Kur'an dışı kaynakların başta "Hadis" adı ile Muhammed (a.s) dan gelen sözlerin bile Kur'ana eş değer sayıldığı ve bu düşüncenin akide konusu haline geldiği bir inanç sisteminin , bu zihniyeti terk ederek , Kur'anı belirleyici bir kitap olarak görmesi zor, ancak bu zihniyetin değişmesi de mutlaka şart olan bir durumdur.
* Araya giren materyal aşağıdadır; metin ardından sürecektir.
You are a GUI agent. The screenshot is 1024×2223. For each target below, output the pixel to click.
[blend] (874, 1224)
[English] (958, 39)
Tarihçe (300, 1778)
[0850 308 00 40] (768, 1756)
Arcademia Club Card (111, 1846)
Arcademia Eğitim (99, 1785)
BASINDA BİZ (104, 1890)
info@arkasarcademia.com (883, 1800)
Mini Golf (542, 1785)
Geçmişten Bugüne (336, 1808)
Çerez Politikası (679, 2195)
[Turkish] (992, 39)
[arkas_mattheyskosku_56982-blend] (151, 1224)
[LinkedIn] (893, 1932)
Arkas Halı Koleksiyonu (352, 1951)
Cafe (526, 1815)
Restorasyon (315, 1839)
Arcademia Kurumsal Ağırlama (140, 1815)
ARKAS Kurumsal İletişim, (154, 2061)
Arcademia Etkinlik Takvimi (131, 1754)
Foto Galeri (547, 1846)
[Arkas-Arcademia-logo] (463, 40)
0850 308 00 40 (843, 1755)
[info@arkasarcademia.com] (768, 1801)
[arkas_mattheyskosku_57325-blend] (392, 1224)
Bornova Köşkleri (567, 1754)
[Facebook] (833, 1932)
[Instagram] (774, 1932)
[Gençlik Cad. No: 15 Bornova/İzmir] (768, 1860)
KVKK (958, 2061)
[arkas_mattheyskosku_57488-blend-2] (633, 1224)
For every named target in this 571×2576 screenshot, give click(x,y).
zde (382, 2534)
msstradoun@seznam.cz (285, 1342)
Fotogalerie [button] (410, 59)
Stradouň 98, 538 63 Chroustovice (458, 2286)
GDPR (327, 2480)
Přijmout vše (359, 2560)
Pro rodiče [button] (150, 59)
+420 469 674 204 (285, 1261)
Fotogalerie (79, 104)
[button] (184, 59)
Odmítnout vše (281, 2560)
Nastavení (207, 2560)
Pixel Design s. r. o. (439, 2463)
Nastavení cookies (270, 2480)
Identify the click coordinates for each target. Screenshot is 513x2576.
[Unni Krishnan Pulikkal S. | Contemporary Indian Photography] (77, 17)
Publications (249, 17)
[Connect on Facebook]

Bu zihniyetin değişmesi için , herkesin elini taşın altına sokma mecburiyeti vardır. Elini taşın altına koyarak sorumluluk sahibi olmak önce bilgi sahibi olmayı gerektirir. Bilgi sahibi olan bir topluluğun ise sorgulama yeteneği daha da bilenmiş olacaktır. Fırkaların yerleşik mantığında "Sorgulamamak" , "Teslim olmak" gibi terimlerin ifade ettiği anlamların , amentü haline gelmiş olması nedeniyle , bazı şeytani güçlerin fırkaları kullanarak hain emellerine alet etme imkanlarının son derece kolay olduğu, son yaşadığımız olaylar nedeniyle maalesef iyice anlaşılmıştır. Bu gibi ihanetlerin önünün alınması fırkacılık mantığının yok edilmesi ile mümkün olacaktır.
Sonuç olarak ; Fırkacılık yüzyıllardır İslam dünyasının en büyük sorunu olarak karşımızda eskisi gibi güçlü ve dimdik bir şekilde ayakta durmaktadır. Bu durumun önünün alınması gerektiği , herkes tarafından dile getirilmesine rağmen ellerindeki kitapları ve başlarındaki liderleri terk edemeyenler , birleşmenin adresi olarak kendilerini göstermektedirler. Bu durum ise , bırakın fırkacılığın azalmasını , daha da güçlenmesine sebep olmaktadır.
Bu durumun önünün alınması , Kur'anın daha ciddiye alınarak bu yönde zihniyet değişimi yapılması ile mümkün olacaktır. Aksi takdirde çok daha büyük sorunlara gebe olan bir İslam dünyası ile karşı karşıya kalmak kaçınılmaz bir sonuç olacaktır.